TEMYİZ EDENİN İDDİALARI : Davacı tarafından, Defne kod isimli tanığın kimliğinin gizlenmesinin nesnel verilere dayanmadığı, gizli tanıkla yüzleşme ve ifadelerini çürütme imkânının verilmediği, gizli tanığın, daha öncesinde başka bir davada yalancı tanıklık yaptığını kendi beyanları ile itiraf ettiği, dosyada mevcut tanık ifadelerinin soyut, afaki, kendi içinde çelişkili beyanlar olduğu, ismi geçen diğer şahıslarca doğrulanmadığı gibi, doğruluğu ve güvenilirliğinin diğer delillerle ispatlanmadığı, bu nedenlerle tanık beyanlarının hükme esas alınmasının açıkça usul ve yasaya aykırı olduğu, YARSAV üyesi olmanın başlı başına FETÖ üyesi olmaya veya iltisaklı olmaya delil olarak gösterilemeyeceği, örgüt talimatıyla hareket ettiğinin ispatlanması gerektiği, hukuk devletinde çıkarıma dayalı olarak ceza verilemeyeceği, 2007 yılında YARSAV üyesi olduğu, 2009 yılı sonrası emir ve talimat üzerine sonradan üye olanlardan olmadığı, bilgisayarında ByLock kalıntısı olduğu iddiasının tamamen asılsız olduğu, hâkimlik mesleğini, bağımsız ve tarafsız şekilde, hiç kimseden emir ve talimat almadan, başta Anayasa olmak üzere, tüm yasal ve mesleki idari düzenlemelere uygun şekilde yıllarca icra ettiği, bu nedenle demokratik anayasal düzene sadakat yükümlülüğünü ihlal ettiğinin söylenemeyeceği, 667 sayılı KHK'nın Anayasa'ya aykırı olduğu, adil yargılanma hakkının, kanunsuz suç ve ceza olmaz ilkesinin, özel hayata saygı hakkının, ayrımcılık yasağının, eğitim hakkının, mülkiyet hakkının ihlal edildiği ileri sürülmektedir.

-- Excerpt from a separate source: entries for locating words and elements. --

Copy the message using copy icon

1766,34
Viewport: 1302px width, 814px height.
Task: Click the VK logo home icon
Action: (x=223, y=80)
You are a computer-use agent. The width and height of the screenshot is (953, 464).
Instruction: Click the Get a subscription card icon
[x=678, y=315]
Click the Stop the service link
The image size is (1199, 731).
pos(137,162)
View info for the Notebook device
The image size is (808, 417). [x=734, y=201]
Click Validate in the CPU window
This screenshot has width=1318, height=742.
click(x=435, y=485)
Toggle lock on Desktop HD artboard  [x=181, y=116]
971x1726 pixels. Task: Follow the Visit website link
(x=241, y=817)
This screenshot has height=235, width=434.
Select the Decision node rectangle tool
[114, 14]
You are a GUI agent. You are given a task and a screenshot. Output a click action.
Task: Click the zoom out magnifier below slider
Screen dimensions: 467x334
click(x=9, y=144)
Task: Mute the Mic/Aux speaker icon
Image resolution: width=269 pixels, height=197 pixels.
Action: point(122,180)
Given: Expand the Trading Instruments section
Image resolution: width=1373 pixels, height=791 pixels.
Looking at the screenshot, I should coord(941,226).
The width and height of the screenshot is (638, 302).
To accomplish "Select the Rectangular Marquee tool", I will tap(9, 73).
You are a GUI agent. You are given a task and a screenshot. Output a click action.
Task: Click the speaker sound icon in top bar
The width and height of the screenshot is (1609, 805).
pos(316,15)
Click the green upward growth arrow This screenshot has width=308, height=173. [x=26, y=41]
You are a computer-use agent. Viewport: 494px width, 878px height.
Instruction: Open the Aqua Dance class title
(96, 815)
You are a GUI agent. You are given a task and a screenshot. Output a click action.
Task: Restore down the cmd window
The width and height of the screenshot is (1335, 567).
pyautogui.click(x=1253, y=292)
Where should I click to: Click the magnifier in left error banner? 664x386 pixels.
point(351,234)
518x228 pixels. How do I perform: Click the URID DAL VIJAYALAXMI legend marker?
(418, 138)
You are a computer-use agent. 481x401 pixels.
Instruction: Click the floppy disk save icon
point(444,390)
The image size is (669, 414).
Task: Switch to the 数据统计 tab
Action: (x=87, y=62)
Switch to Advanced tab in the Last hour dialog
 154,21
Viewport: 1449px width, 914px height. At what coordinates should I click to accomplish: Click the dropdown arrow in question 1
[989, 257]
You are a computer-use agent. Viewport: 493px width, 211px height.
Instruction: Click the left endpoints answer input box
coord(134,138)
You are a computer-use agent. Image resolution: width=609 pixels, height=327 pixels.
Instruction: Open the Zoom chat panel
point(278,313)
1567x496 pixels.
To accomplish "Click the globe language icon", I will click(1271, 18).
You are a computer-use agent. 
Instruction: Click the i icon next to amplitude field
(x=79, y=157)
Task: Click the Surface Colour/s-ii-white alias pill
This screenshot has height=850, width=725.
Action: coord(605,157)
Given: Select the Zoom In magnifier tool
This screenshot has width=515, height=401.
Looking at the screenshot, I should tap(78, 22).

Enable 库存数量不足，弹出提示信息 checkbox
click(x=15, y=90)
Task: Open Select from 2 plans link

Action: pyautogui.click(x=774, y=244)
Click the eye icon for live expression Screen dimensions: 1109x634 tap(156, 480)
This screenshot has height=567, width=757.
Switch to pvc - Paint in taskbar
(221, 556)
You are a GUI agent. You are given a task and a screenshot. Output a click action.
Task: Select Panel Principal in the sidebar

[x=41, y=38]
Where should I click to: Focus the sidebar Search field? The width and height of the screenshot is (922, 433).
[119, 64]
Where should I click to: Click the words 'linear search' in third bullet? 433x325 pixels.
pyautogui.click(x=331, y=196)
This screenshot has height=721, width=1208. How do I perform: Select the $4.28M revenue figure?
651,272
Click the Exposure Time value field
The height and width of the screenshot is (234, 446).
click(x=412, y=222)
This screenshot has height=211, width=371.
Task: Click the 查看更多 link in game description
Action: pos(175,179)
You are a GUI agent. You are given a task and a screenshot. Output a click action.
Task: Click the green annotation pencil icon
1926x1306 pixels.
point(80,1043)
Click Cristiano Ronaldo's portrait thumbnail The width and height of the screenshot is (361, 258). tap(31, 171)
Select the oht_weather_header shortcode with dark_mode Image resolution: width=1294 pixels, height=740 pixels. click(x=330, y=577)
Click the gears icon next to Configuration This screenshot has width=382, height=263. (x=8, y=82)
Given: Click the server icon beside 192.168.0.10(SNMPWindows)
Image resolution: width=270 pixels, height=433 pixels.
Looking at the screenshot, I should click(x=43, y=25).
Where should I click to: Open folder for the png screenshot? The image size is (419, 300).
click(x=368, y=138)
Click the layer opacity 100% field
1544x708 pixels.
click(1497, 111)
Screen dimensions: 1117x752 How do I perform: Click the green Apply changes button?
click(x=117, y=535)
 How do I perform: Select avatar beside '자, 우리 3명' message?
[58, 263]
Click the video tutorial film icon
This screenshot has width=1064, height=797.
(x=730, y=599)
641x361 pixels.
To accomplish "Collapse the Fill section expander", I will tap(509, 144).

KARŞI TARAFIN SAVUNMASI : Davalı idare tarafından, Danıştay Beşinci Dairesince verilen kararın usul ve hukuka uygun bulunduğu ve temyiz dilekçesinde öne sürülen nedenlerin, kararın bozulmasını gerektirecek nitelikte olmadığı belirtilerek temyiz isteminin reddi gerektiği savunulmaktadır.
DANIŞTAY TETKİK HÂKİMİ ...'ÜN DÜŞÜNCESİ : Temyiz isteminin reddi ile Daire kararının onanması gerektiği düşünülmektedir.
TÜRK MİLLETİ ADINA
Karar veren Danıştay İdari Dava Daireleri Kurulunca, Tetkik Hâkiminin açıklamaları dinlendikten ve dosyadaki belgeler incelendikten sonra, davacının Anayasa'ya aykırılık iddiası ciddi görülmeyerek gereği görüşüldü:
HUKUKİ DEĞERLENDİRME :
Danıştay dava dairelerinin nihai kararlarının temyizen incelenerek bozulması, 2577 sayılı İdari Yargılama Usulü Kanunu'nun 49. maddesinde yer alan;
"a) Görev ve yetki dışında bir işe bakılmış olması,
b) Hukuka aykırı karar verilmesi,
c) Usul hükümlerinin uygulanmasında kararı etkileyebilecek nitelikte hata veya eksikliklerin bulunması" sebeplerinden birinin varlığı hâlinde mümkündür.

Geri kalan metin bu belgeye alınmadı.